Anadolu’nun hemen hemen her köşesinden dünyanın mega kenti İstanbul’a milyonlarca insan daha iyi bir hayat sürmek için, eğitim için, yerleşmek için göç ediyor, yerleşiyor.
Şehrin mimari yapısı, şehrin sosyolojik özellikleri, kültürel ve tarihi özellikleri gelen yığınlara bir şeyler anlatır. Bu sayede insanlar belli özellikleri kendine çeker ve değişir.
Fakat“Doğduğumuz şehri terk etmiş olabiliriz. Çok farklı yerlerde yaşamış ve hayatımızı bir gezgin gibi farklı yerlerde geçirmiş de olabiliriz. Ne var ki doğduğumuz yer bizi asla terketmez; o hep peşimizden gelir.” diyorlar!
İşletmemizde onarım işini yapan 50 yaşlarında ustanın kullandığı dil o kadar geldiği yere aitti ki, dayanamadım “falan yerli misin” diye sordum. Aldığım cevap benim için çok ilginç “ memlekete hiç gitmedim” dedi gülerek!
“50 senede eğer bu şehir sana hiçbir şey veremediyse bir yerlerde kusur var” diye geçti aklımdan!
Durakta, toplu taşıma aracı otobüs bekliyorum. Dolmuş tam önümüze, toplu taşıma aracının durağında durdu, gitmedi. Yolcular, arkasından gelen otobüse zar zor binebildiler! Çünkü otobüs diğer araçların güzergâhında durmuş, yolu tıkamıştı! Dolmuş şoförü müşterilerin parasını topladı, aldırış etmeden yoluna devam etti.
“Görüyorsun amca! Bunlar hep böyle. Kimseyi takmıyorlar. Vatandaşa hizmeti engelliyorlar” dedi, kaptan!

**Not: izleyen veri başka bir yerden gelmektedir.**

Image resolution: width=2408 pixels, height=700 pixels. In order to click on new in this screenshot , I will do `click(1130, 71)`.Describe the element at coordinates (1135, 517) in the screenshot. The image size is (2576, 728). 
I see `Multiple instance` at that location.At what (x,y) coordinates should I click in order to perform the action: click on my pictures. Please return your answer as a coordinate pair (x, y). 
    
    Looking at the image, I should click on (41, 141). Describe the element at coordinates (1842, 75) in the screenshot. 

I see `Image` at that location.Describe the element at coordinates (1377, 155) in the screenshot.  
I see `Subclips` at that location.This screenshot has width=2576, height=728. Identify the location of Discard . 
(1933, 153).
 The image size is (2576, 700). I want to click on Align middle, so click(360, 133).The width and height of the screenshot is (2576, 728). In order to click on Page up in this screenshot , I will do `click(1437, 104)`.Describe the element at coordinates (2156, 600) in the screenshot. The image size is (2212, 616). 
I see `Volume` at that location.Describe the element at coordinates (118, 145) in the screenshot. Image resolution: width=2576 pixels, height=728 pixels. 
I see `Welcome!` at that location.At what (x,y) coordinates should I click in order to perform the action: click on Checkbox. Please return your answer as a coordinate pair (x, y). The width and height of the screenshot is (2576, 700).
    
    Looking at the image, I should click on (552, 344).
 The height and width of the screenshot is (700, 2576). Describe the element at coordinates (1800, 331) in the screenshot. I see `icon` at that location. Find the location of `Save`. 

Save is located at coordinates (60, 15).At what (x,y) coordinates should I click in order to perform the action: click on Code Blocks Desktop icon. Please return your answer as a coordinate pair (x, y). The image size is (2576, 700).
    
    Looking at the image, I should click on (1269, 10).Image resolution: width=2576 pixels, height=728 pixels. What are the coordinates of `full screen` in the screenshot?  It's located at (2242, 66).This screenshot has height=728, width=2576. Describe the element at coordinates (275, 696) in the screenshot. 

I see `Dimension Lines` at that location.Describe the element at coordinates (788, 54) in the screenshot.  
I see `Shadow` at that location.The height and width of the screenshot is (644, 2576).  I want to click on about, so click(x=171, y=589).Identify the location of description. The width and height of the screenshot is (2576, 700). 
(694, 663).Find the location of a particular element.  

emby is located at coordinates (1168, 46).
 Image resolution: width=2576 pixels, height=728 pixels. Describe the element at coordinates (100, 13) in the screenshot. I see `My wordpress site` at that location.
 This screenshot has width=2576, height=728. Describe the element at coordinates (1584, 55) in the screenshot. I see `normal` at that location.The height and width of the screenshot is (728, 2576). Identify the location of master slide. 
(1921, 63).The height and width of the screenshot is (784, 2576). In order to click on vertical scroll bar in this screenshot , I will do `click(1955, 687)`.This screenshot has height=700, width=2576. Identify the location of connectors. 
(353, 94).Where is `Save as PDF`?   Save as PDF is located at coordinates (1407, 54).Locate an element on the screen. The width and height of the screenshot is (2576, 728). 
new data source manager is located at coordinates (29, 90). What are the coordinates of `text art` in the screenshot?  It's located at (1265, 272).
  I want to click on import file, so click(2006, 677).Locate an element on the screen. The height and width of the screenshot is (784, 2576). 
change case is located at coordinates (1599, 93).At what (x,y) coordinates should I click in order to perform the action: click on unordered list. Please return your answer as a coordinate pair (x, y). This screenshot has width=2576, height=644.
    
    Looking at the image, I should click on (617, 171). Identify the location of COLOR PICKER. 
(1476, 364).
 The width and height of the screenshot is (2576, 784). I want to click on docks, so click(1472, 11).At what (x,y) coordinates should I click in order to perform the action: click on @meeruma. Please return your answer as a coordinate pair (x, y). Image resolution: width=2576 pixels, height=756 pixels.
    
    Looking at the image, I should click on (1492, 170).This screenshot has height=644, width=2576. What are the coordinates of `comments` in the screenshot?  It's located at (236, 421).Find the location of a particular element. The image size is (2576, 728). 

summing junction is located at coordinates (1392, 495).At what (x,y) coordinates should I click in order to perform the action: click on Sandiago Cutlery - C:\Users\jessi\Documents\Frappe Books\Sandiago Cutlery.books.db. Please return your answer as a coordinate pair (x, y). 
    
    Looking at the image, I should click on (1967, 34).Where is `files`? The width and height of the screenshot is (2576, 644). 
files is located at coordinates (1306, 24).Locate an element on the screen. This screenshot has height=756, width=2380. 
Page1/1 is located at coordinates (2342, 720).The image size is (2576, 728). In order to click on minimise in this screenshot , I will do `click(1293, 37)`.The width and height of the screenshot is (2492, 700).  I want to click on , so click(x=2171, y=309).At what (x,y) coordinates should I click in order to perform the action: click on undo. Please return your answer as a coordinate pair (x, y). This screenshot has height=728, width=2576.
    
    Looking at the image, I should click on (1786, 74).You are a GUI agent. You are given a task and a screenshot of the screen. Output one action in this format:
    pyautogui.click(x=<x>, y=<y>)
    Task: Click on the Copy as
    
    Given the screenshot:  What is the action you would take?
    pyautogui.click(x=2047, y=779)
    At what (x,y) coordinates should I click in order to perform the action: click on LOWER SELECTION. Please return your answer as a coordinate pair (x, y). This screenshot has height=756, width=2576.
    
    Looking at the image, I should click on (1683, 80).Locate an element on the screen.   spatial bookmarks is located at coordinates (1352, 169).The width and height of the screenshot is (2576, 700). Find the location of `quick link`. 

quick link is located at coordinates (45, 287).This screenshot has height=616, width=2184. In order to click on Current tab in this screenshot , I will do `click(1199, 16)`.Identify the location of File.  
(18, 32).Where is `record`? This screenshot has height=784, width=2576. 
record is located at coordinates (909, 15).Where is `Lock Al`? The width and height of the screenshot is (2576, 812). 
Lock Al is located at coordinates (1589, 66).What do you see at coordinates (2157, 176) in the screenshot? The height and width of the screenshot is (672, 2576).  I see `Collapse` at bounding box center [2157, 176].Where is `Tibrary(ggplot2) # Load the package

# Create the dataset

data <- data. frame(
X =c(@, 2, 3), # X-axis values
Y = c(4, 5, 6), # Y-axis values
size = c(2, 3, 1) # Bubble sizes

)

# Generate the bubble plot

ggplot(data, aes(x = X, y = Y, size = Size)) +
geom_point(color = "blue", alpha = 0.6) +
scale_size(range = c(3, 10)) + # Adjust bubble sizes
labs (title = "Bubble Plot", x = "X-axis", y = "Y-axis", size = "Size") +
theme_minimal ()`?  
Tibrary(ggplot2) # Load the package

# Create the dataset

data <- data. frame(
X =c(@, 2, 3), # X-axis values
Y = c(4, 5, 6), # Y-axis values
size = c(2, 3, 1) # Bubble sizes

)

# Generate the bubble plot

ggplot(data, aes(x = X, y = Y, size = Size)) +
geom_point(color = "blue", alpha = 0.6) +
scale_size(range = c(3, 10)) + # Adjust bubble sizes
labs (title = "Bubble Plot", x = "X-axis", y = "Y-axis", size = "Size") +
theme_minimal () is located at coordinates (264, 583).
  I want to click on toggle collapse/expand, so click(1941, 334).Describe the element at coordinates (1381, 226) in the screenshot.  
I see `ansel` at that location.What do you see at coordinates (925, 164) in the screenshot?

İlgilenen yok ki, onlarda onlardan!
Şikâyete gerek yok! Koskocaman şehir belli ki onlara da bir şey vermemiş. Onlar taşıdıklarını o şehre monte etmişler!
Sonuçta doğduğumuz yer bizi terk etmemiş, peşimizden gelmiştir!
Boşuna dememişler;
“Şehir, insanı kendisiyle yüzleştirir.
Şehir, insanı kendi kendisine ulaştırır.
Şehir, insanı kendisine ulaşılabilir kılar veya kendisinden uzaklaştırır.”
Nerde!
Belli ki, şehir, taşınan insanların bilincini daha geniş bir çerçevede etkileyip biçimlendirememiştir!